Directions
An exact copy is required of every line from the one with "Viewport: 1568px width, 746px" through the end of the data below, and the pictures must stay out of it.

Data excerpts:
◇ ◇ ◇ ◇ ◇ ◇ ◇

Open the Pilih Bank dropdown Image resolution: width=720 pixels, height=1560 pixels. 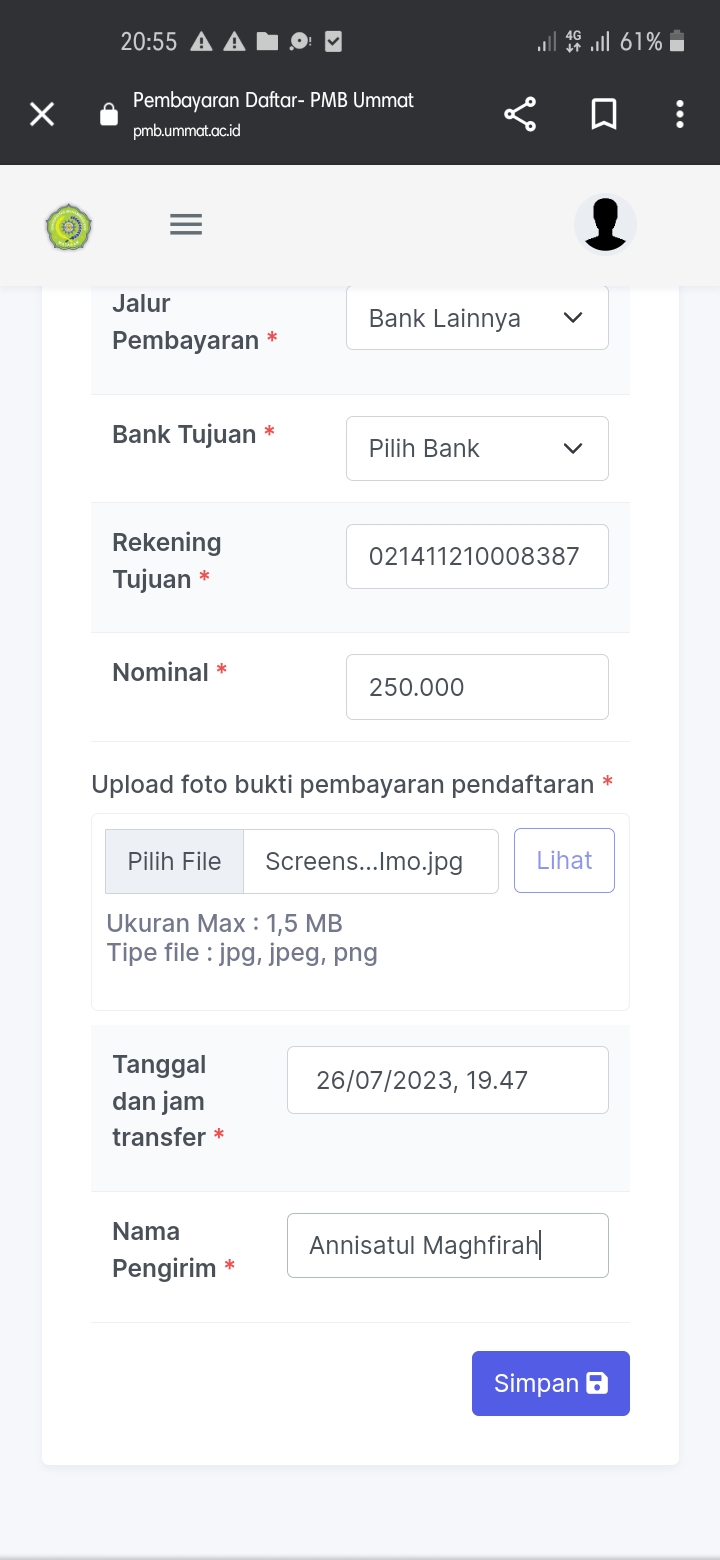477,449
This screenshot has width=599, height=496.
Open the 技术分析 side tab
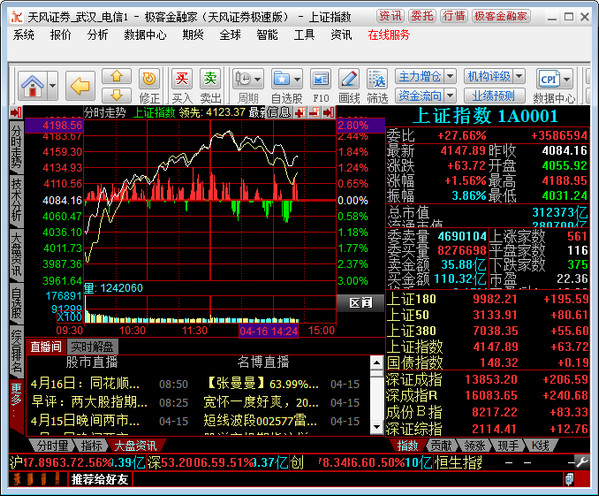click(x=17, y=200)
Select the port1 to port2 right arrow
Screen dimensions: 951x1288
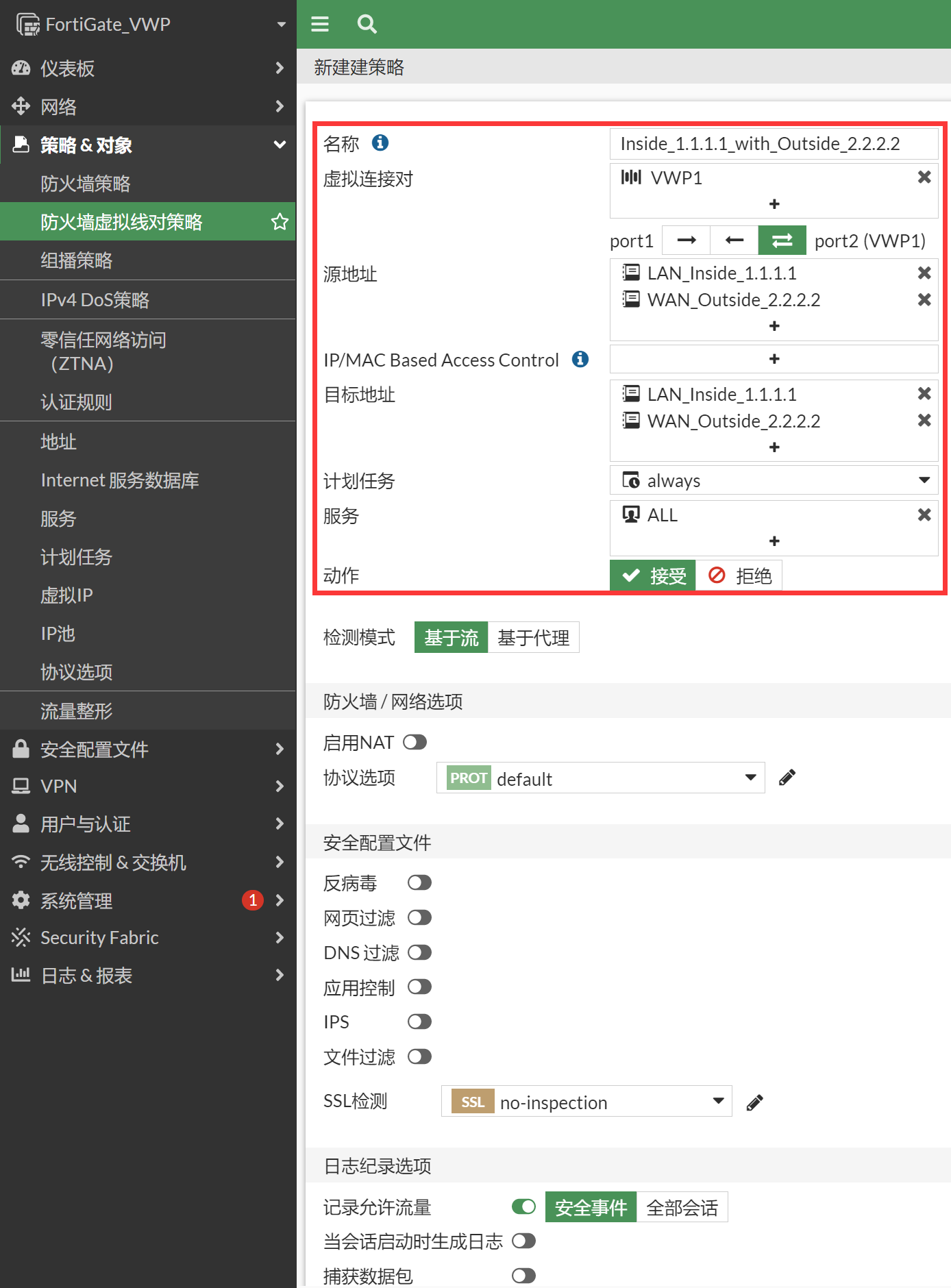(686, 240)
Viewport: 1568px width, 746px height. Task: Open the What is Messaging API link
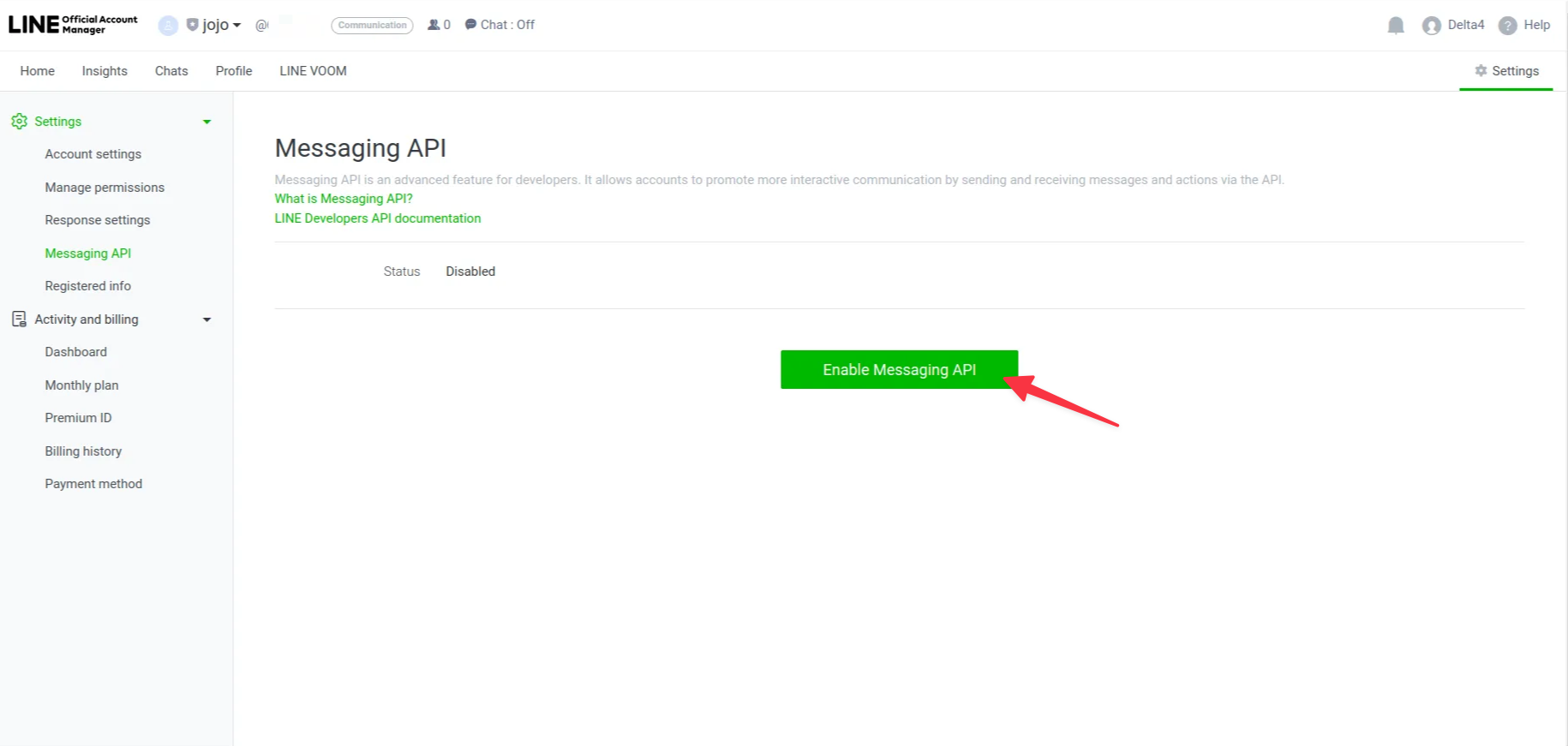click(344, 199)
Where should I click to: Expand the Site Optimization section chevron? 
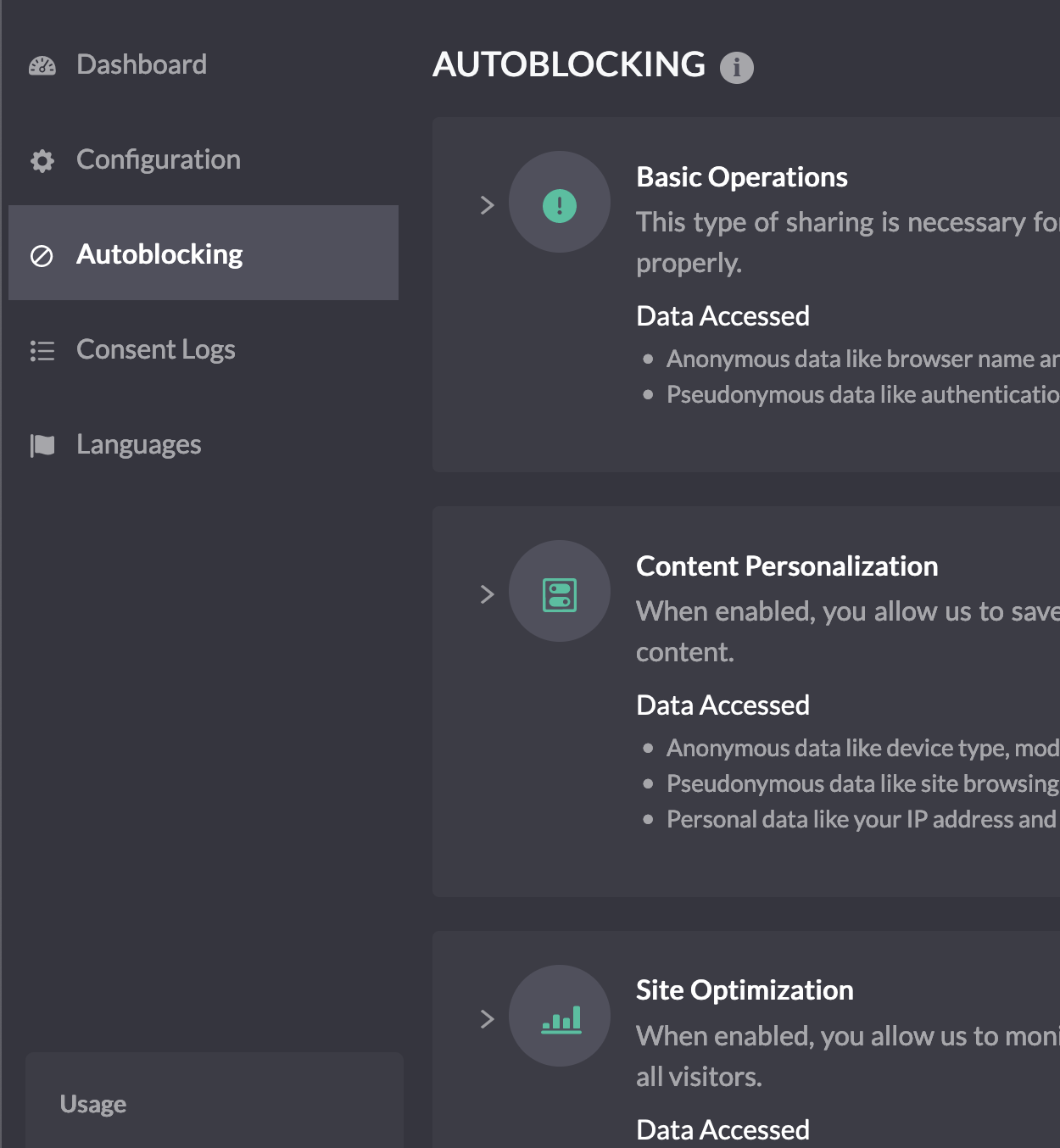487,1019
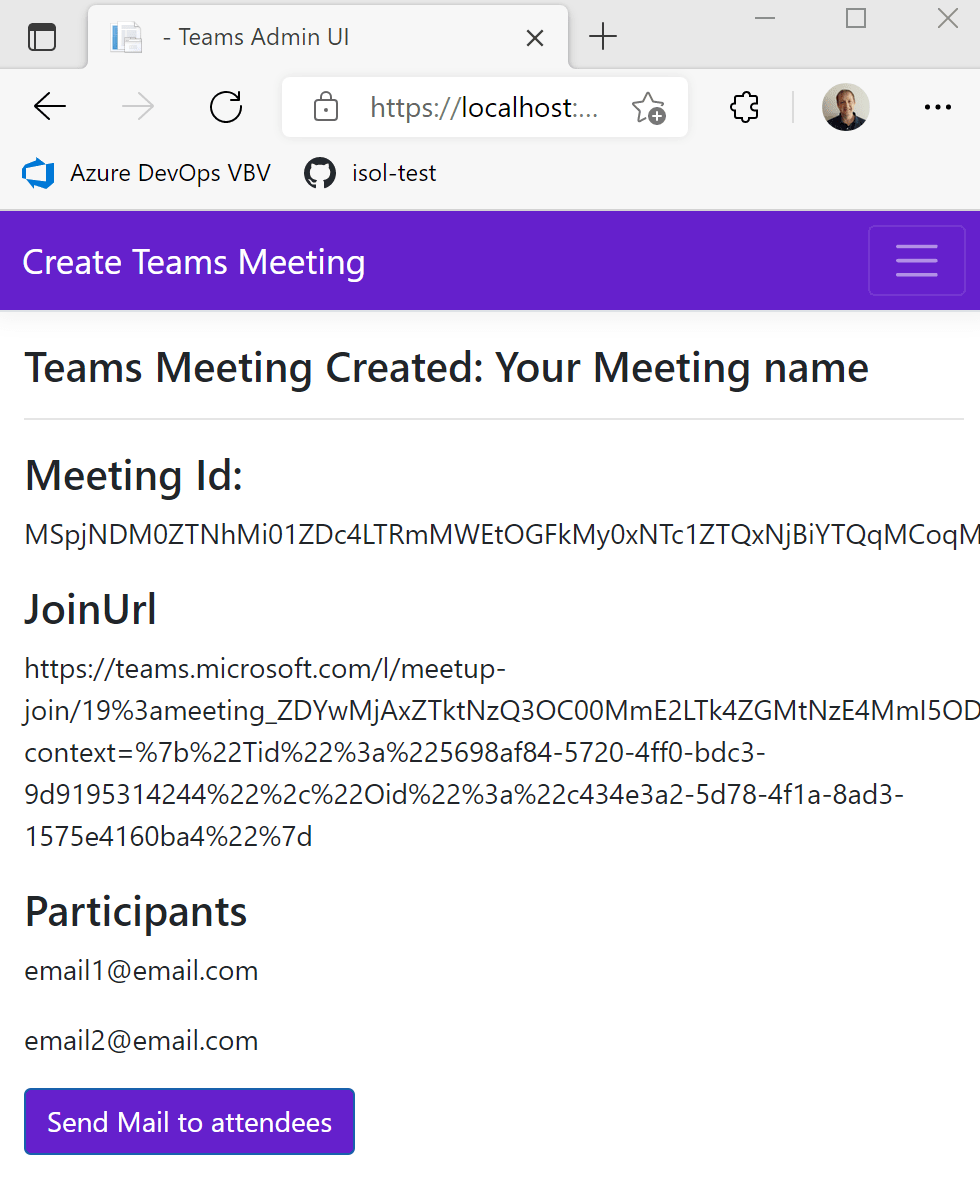980x1191 pixels.
Task: Close the Teams Admin UI tab
Action: coord(535,38)
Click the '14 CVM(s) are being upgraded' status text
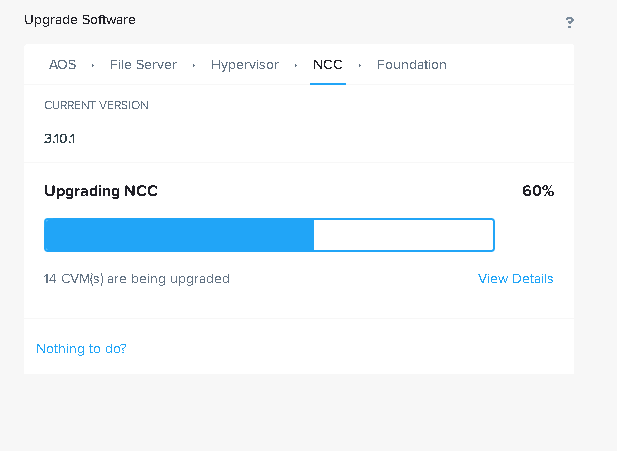The image size is (617, 451). point(137,279)
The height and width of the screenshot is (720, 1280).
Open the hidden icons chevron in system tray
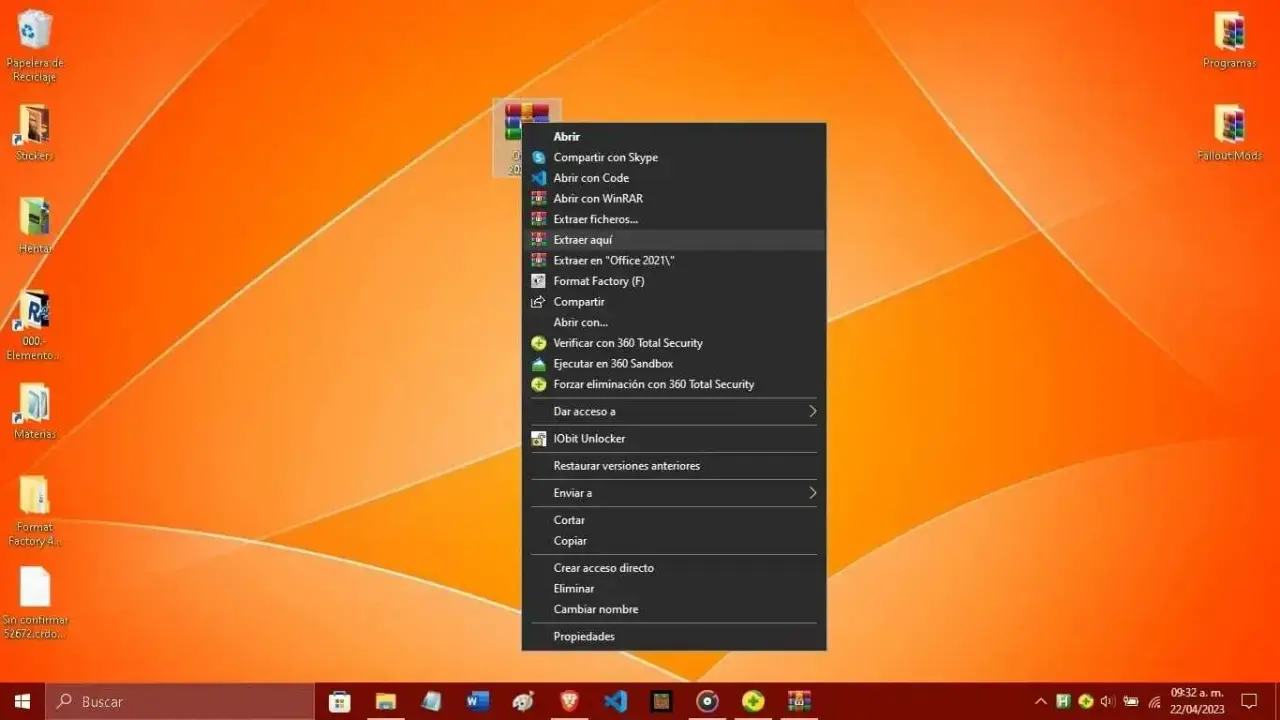[1041, 701]
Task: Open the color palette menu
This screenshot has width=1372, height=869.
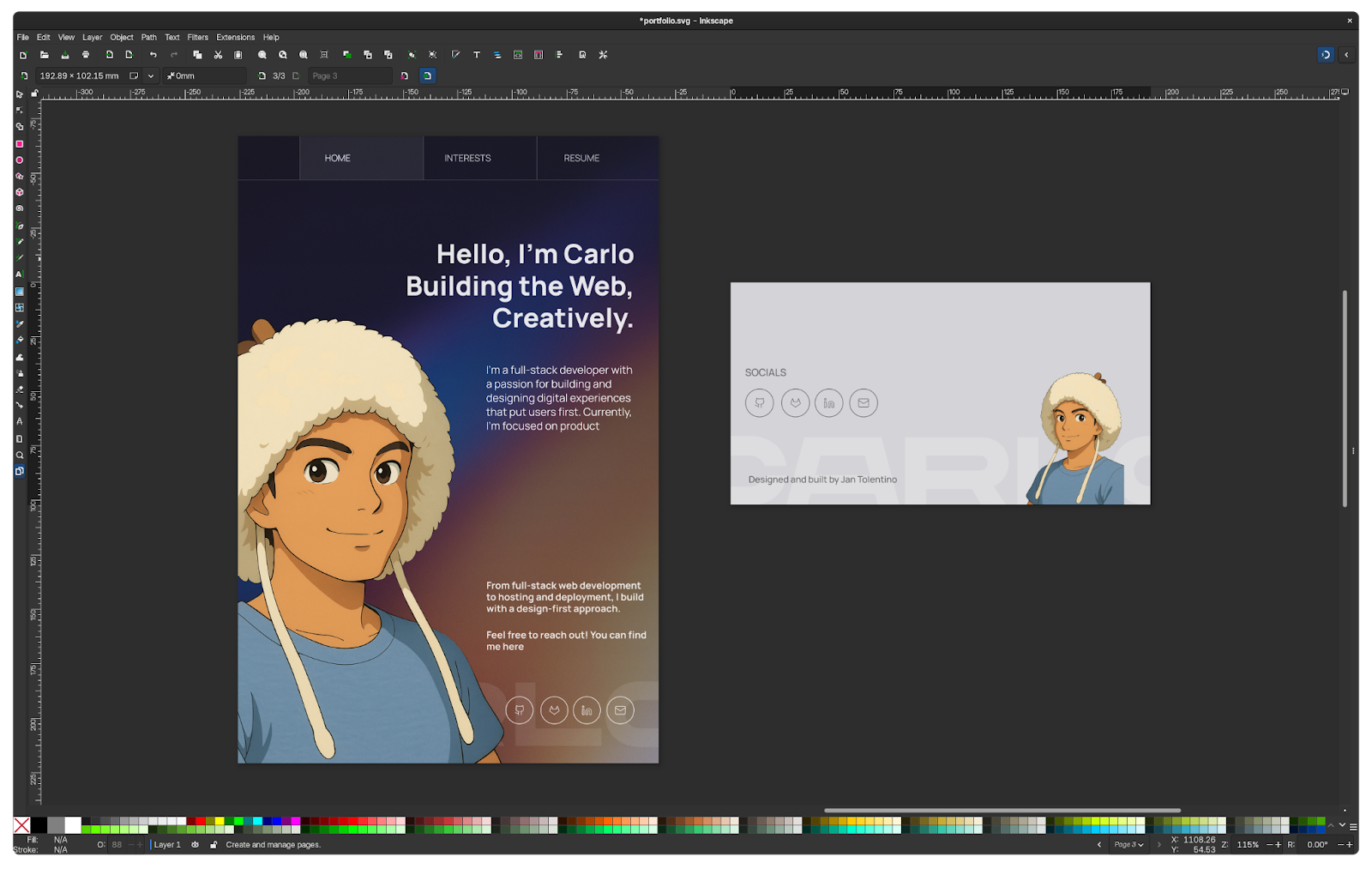Action: pyautogui.click(x=1353, y=827)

◇ ◇ ◇ ◇ ◇ ◇ ◇

Reply to the exercise
Viewport: 1568px width, 746px height. Task: Open the What is Messaging API link
click(344, 199)
Where should I click to: Expand the Site Optimization section chevron? 
487,1019
980x1191 pixels.
Task: Close the Teams Admin UI tab
Action: coord(535,38)
Click the '14 CVM(s) are being upgraded' status text
The image size is (617, 451). point(137,279)
The height and width of the screenshot is (720, 1280).
Open the hidden icons chevron in system tray
[1041, 701]
Task: Open the color palette menu
This screenshot has width=1372, height=869.
Action: pyautogui.click(x=1353, y=827)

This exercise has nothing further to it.